Internet und E-Mail-Euphorie haben nicht den erwarteten Niedergang der Briefpost eingeleitet - wie der tägliche Blick in den Briefkasten belegt. Das Internet hat zwar die Flut von Transaktionsschreiben wie Bankbelegen, Telefonrechnungen oder Standmitteilungen verringert. Die Flut von personalisierter Werbung - im Fachjargon Direct Mailing genannt - nimmt indes zu. Darauf stellen sich Post und Dienstleister, die Werbung und Briefe im Auftrag Dritter versenden, ein. Zugleich ändern sich die Anforderungen an die eingesetzten Anlagen wie Kuvertier-, Verpackungs- und Sortiermaschinen. Der Markt dafür befindet sich im Umbruch.
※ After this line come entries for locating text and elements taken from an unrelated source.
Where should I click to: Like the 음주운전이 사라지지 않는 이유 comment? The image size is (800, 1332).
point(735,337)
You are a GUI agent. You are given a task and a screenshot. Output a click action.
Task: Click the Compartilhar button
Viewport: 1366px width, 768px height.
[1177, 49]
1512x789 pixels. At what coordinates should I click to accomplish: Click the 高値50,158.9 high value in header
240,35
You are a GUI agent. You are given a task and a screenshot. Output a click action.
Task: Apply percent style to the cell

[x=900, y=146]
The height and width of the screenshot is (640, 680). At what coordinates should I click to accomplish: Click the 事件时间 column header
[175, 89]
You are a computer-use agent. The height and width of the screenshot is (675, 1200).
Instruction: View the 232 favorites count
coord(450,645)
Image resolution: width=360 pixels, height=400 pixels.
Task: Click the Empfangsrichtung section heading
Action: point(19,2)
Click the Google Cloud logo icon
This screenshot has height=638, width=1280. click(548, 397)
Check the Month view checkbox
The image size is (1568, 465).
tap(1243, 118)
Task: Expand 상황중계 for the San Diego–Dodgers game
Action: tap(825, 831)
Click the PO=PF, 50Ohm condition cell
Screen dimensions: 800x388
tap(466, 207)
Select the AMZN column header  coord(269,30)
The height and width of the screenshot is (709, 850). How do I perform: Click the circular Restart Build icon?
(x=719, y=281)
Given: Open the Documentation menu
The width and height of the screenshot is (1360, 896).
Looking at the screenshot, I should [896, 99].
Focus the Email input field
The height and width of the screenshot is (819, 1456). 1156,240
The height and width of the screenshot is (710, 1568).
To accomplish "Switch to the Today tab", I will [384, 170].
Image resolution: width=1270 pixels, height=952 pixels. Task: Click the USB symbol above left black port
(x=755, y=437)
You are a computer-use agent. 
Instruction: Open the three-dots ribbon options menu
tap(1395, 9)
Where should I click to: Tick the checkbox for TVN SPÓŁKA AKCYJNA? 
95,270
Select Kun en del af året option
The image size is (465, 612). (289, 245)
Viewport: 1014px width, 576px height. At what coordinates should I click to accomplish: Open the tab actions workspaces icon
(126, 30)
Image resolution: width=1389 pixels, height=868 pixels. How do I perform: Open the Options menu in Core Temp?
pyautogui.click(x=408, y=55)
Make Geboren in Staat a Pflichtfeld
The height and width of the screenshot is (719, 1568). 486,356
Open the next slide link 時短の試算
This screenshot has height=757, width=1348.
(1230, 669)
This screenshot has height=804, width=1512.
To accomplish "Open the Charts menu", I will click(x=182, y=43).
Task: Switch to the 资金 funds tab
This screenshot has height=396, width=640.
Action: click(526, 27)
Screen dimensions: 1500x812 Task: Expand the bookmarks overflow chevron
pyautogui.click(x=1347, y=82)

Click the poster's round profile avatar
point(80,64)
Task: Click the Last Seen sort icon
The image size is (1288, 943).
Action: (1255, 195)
Wirtschaftskorrespondent mit Sitz in München.
Individualisierte Post, in der sich neben Anschreiben der Bank auch kundenspezifische Werbung findet, verlangt hohe Flexibilität. Die Maschinen werden „intelligenter“ und sind zunehmend mit Software vollgestopft. Die Hersteller dieser Maschinen stehen - wie ihre Kunden - vor dem Wandel, sei es die deutsche Böwe Systec, die amerikanische Pitney Bowes, Kern aus der Schweiz oder die niederländische Buhrs. Das Internet hat Dynamik entwickelt und das Werbeaufkommen via Post noch stimuliert. Und es kommt noch mehr: „Deutschland ist Entwicklungsgebie“, sagt Michael Meyer, Technik-Vorstand von Böwe Systec in Augsburg. Er verweist auf die Postflut in den Vereinigten Staaten oder in der Schweiz, wo auf einen Haushalt das Zweieinhalbfache dessen kommt, was hierzulande im Briefkasten landet.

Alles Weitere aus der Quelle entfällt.